* Given instruction
Render the stretch of the records below, from the line containing "Image resolution: width=676" through the line containing "pyautogui.click(x=244, y=225)", as a numbered list with no blank lines.

* The input
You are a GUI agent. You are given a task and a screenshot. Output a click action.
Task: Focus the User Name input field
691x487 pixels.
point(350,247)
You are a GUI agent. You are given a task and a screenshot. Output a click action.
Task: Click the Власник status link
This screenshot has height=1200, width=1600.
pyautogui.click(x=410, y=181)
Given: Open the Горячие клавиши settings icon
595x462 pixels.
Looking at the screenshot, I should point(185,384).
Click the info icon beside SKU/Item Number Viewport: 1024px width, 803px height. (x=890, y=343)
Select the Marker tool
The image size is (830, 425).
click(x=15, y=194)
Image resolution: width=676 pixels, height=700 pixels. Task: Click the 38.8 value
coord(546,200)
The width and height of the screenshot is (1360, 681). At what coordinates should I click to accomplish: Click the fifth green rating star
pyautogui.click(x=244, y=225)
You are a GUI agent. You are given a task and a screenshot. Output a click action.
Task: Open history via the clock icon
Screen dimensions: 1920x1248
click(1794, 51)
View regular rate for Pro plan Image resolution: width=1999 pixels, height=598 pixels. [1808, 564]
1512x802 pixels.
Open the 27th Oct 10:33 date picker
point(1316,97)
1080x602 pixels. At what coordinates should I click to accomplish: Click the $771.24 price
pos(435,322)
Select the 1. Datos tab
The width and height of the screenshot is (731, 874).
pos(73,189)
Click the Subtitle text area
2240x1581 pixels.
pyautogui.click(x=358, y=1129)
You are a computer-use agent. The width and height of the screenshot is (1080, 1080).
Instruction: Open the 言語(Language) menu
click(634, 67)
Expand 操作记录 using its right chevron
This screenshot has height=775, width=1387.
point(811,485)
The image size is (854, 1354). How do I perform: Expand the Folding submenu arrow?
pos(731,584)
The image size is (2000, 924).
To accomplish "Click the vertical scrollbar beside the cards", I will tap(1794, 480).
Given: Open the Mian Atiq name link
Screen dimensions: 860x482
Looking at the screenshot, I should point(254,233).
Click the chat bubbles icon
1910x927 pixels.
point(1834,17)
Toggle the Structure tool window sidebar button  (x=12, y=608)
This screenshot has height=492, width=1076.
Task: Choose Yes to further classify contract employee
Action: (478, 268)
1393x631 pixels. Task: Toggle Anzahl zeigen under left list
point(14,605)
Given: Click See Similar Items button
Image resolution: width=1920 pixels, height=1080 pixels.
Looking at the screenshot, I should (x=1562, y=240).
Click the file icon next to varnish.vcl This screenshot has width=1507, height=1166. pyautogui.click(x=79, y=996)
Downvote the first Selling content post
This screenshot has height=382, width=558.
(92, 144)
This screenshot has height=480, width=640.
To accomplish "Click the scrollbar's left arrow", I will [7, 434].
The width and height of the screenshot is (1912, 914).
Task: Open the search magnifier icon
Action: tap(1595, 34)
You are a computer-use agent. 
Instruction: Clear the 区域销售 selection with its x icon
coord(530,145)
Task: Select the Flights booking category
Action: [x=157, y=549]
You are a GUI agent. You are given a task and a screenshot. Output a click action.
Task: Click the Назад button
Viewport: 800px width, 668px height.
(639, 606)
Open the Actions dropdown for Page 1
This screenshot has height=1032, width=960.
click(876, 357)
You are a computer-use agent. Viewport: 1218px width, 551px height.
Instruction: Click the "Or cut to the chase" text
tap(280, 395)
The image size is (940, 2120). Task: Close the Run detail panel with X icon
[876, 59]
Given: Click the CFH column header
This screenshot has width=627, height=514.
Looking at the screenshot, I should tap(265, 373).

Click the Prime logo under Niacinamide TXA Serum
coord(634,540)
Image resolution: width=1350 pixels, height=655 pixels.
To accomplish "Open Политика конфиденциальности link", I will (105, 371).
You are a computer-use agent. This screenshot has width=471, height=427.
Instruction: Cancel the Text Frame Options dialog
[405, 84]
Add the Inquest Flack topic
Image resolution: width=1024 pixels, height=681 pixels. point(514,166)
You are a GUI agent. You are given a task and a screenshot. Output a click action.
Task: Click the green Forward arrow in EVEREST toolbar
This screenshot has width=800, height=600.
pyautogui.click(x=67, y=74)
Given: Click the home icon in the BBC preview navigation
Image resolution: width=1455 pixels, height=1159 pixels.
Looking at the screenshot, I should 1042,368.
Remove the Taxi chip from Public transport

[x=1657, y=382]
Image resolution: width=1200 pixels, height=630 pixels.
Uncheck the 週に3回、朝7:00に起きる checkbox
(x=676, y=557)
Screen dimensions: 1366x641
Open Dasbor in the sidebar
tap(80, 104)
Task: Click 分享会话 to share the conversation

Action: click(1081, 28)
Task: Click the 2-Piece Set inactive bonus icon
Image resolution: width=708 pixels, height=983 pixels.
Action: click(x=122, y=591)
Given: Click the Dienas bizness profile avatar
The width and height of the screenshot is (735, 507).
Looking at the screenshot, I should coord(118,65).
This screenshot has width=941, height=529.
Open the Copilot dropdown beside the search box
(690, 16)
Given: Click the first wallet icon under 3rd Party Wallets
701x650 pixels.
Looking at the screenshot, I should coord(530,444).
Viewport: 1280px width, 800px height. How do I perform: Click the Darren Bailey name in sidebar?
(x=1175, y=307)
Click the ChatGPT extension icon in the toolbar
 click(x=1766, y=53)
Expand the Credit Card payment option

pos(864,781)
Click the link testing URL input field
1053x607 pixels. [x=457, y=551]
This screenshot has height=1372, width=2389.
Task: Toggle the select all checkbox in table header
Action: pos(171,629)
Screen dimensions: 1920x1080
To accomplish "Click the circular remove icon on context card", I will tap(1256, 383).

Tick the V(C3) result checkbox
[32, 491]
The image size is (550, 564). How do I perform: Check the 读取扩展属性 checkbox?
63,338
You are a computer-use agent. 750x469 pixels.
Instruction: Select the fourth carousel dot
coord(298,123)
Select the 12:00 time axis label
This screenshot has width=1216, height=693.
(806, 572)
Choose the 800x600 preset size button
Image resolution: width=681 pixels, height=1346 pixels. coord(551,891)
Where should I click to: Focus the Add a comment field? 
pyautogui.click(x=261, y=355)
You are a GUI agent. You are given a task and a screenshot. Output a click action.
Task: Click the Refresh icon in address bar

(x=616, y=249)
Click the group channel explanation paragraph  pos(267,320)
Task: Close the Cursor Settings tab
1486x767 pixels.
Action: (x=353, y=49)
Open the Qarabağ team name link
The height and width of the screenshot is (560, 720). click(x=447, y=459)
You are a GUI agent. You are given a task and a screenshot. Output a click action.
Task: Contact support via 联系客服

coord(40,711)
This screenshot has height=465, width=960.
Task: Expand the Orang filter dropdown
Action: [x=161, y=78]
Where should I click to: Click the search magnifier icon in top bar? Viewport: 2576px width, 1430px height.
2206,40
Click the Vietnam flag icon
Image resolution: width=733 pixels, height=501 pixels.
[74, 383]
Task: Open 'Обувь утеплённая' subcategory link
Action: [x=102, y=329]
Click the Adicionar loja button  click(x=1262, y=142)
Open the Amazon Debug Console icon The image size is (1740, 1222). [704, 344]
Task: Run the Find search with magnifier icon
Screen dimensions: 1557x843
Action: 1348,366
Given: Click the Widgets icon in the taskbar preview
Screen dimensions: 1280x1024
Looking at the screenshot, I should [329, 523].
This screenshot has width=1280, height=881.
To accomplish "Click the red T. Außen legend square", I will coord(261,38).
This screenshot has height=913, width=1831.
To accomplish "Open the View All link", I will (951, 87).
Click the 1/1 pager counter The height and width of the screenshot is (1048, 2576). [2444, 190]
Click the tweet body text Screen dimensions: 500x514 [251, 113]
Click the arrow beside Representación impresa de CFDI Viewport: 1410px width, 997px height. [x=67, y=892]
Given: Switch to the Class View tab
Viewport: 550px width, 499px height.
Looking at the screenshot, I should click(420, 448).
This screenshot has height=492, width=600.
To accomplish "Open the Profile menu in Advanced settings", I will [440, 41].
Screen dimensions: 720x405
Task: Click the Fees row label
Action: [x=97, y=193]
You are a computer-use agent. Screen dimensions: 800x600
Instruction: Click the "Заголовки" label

* Task result
1. Image resolution: width=676 pixels, height=700 pixels. Task: Click the 38.8 value
2. coord(546,200)
3. The width and height of the screenshot is (1360, 681). At what coordinates should I click to accomplish: Click the fifth green rating star
4. pyautogui.click(x=244, y=225)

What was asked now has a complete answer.